The court said that sanctions would be imposed at a later time in order to allow Appellant's counsel time to argue what kind of sanctions should or should not be imposed.

Dow's case went to the jury August 7, 1991. He was convicted, and was sentenced December 5, 1991. One week after Dow's case went to the jury, a hearing was held to determine sanctions for Appellant's contempt. Appellant's counsel asked the court not to impose sanctions, arguing that Appellant had legitimate safety concerns resulting from testifying against Dow (Appellant and Dow were incarcerated in the same facility); that Appellant's refusal to answer the questions was done in good faith; and that Appellant was not "particularly contemptuous in his conduct". Verbatim Report of Proceedings (Aug. 14, 1991), at 3. The court declined to reconsider its ruling.

Counsel then argued no sanctions were appropriate, given that the State was able to convict Dow and therefore there was no prejudice resulting from Appellant's refusal to answer.[1] Counsel also argued that the court was without authority to *289 impose sanctions because Appellant was not given the opportunity to purge the contempt, as counsel believed would be required in the case of a civil contempt, and there was no authority to find criminal contempt because no charges were filed against Appellant.

The court asked Appellant if there was anything which he wished to say, and Appellant responded "no".

The court acknowledged a gray area between civil and criminal contempt, but observed that this was a direct contempt, "a contempt of court right on during trial", and the court had the authority to adjudge Appellant in contempt. The court imposed a 30-day jail sentence to be served consecutive to any time Appellant was then serving. Defense counsel argued the sentence was a punitive sentence, which required a jury trial.

The court entered an order which stated that

The above-entitled Court, having held a hearing to determine the sanctions for contempt of court for Brian Hobble's failure to respond to questions propounded during trial in this cause
IT IS HEREBY ORDERED that Brian Hobble be sentenced to 30 days in the King County Jail consecutive to any time he is currently serving.

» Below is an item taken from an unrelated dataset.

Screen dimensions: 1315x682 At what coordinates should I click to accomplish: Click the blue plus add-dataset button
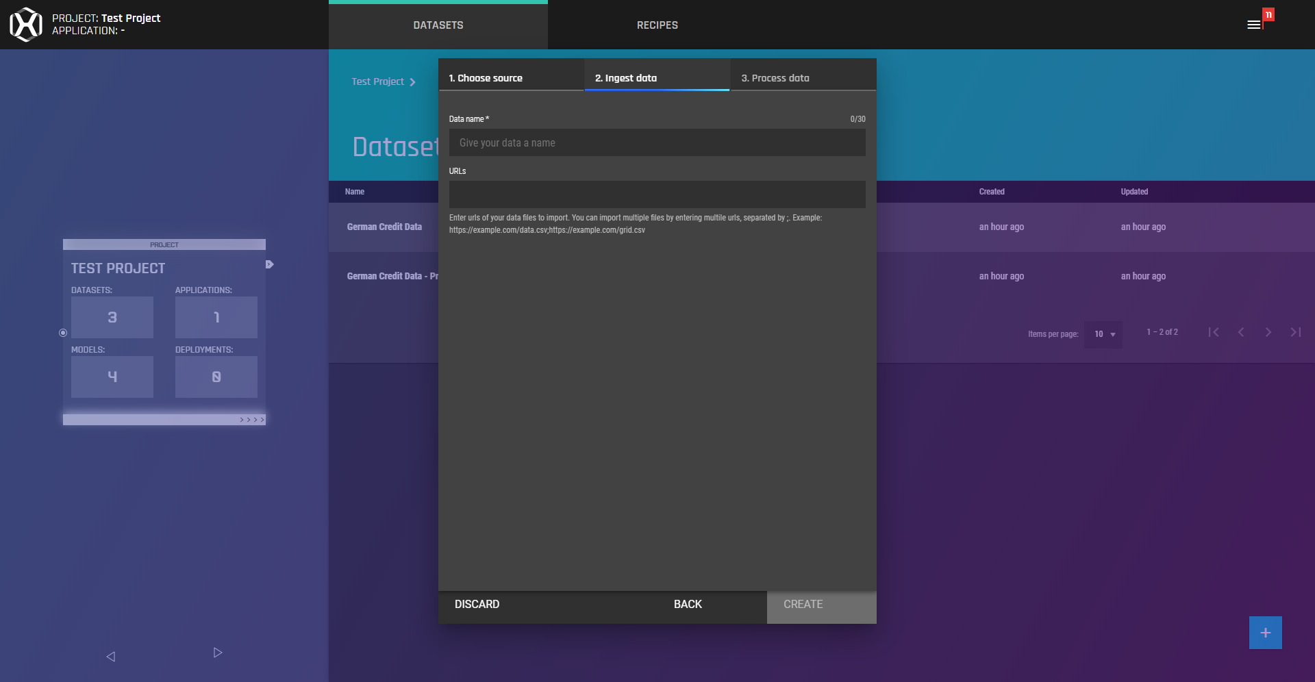(x=1265, y=633)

Clerk's Papers, at 4. On September 10, 1991, the court stayed the sentence pending appeal. Division One certified the appeal to this court, which accepted certification.

In 1989, the Legislature passed new laws respecting contempt, RCW 7.21. This is a case of first impression under the new statutes. "Contempt of court" includes "intentional: ... Refusal as a witness ... without lawful authority, to answer a question...." RCW 7.21.010(1)(c).

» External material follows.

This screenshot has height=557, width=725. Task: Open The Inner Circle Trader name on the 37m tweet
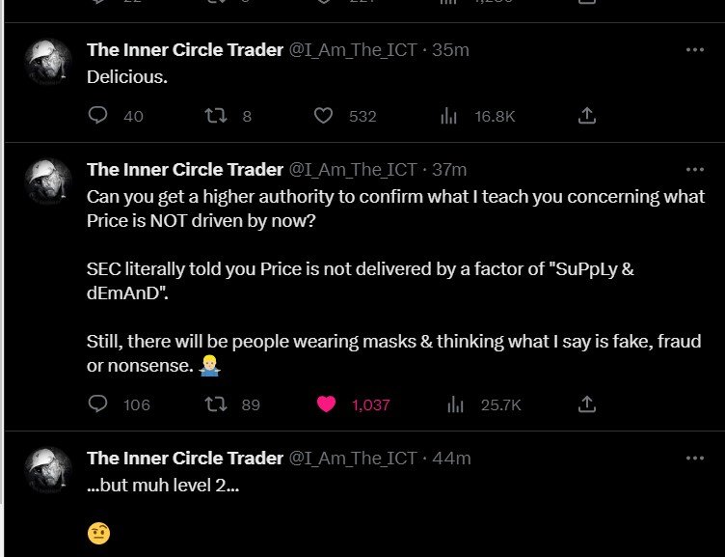point(185,170)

The first question is whether Appellant's claim of the privilege against self-incrimination is a claim of lawful authority to refuse to answer questions about his use of an alias.

The Fifth Amendment provides that no person "shall be compelled in any criminal case to be a witness against himself". This privilege includes the right of a witness not to give incriminating answers in any proceeding. Kastigar v. *290 United States, 406 U.S. 441, 32 L. Ed. 2d 212, 92 S. Ct. 1653, reh'g denied, 408 U.S. 931, 33 L. Ed. 2d 345, 92 S. Ct. 2478 (1972). The state constitution provides that "[n]o person shall be compelled in any criminal case to give evidence against himself ...". Const. art. 1, § 9.

To sustain the privilege, it need only be evident from the implications of the question, in the setting in which it is asked, that a responsive answer to the question or an explanation of why it cannot be answered might be dangerous because injurious disclosure could result. The trial judge in appraising the claim "must be governed as much by his personal perception of the peculiarities of the case as by the facts actually in evidence."

Seventh Elect Church v. Rogers (Gina Rogers), 34 Wash. App. 105, 114, 660 P.2d 280 (quoting Hoffman v. United States, 341 U.S. 479, 486-87, 95 L. Ed. 1118, 71 S. Ct. 814 (1951)), review denied, 99 Wash. 2d 1019 (1983).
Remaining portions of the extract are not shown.